### DATASET RECORDS
....................

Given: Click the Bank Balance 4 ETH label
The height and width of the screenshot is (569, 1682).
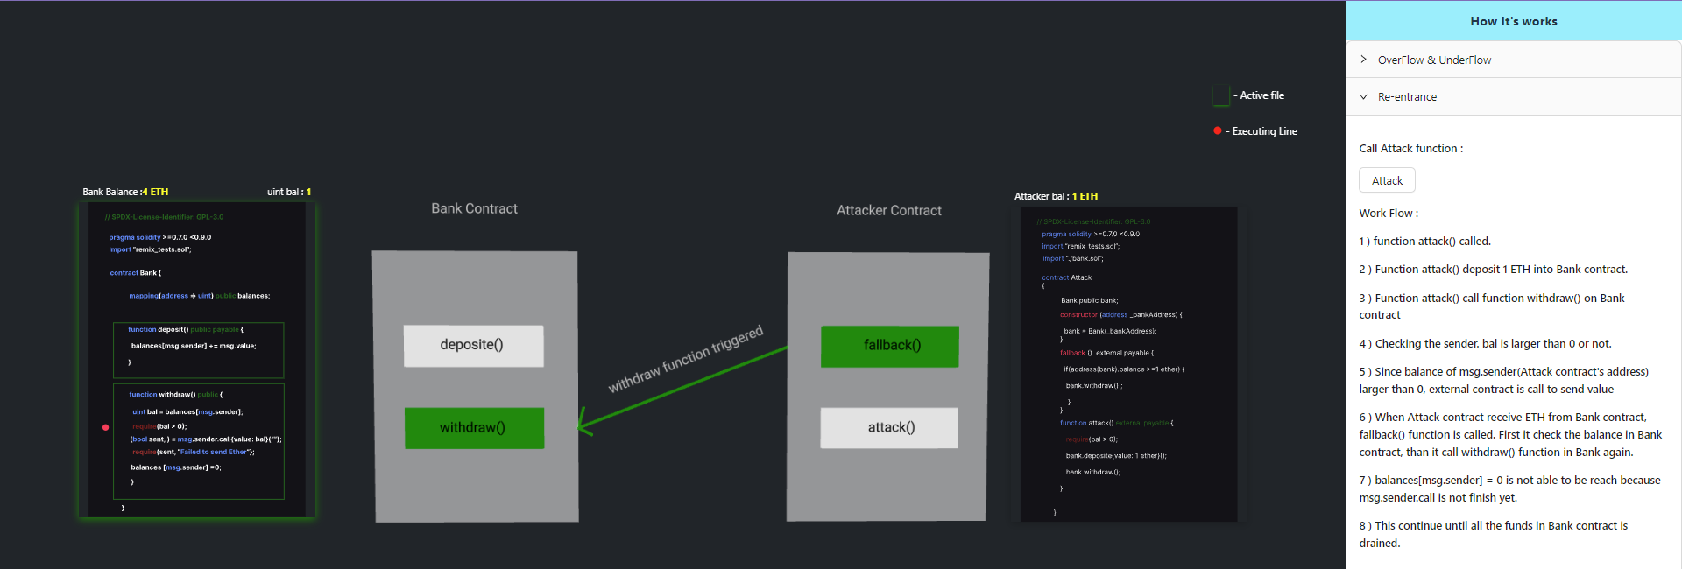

....................

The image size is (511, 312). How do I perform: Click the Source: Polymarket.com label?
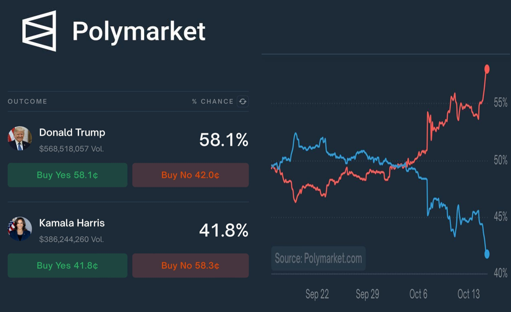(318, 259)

....................

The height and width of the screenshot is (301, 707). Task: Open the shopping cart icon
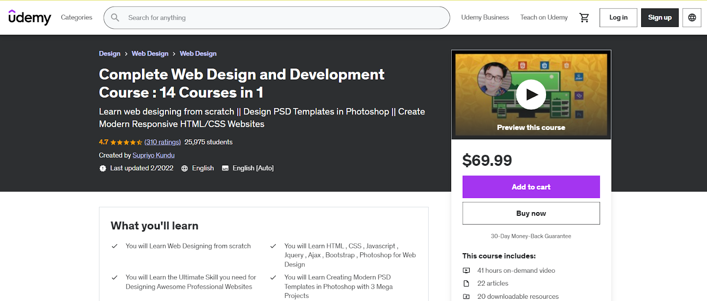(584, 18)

....................

### INSTRUCTIONS TO FOLLOW
After locating the line with "Given: Click the Bank Balance 4 ETH label" in the material above, return it and each line after it exactly, ending at the line with "The height and width of the screenshot is (569, 1682).".

### EXERCISE SOLUTION
Given: Click the Bank Balance 4 ETH label
The height and width of the screenshot is (569, 1682).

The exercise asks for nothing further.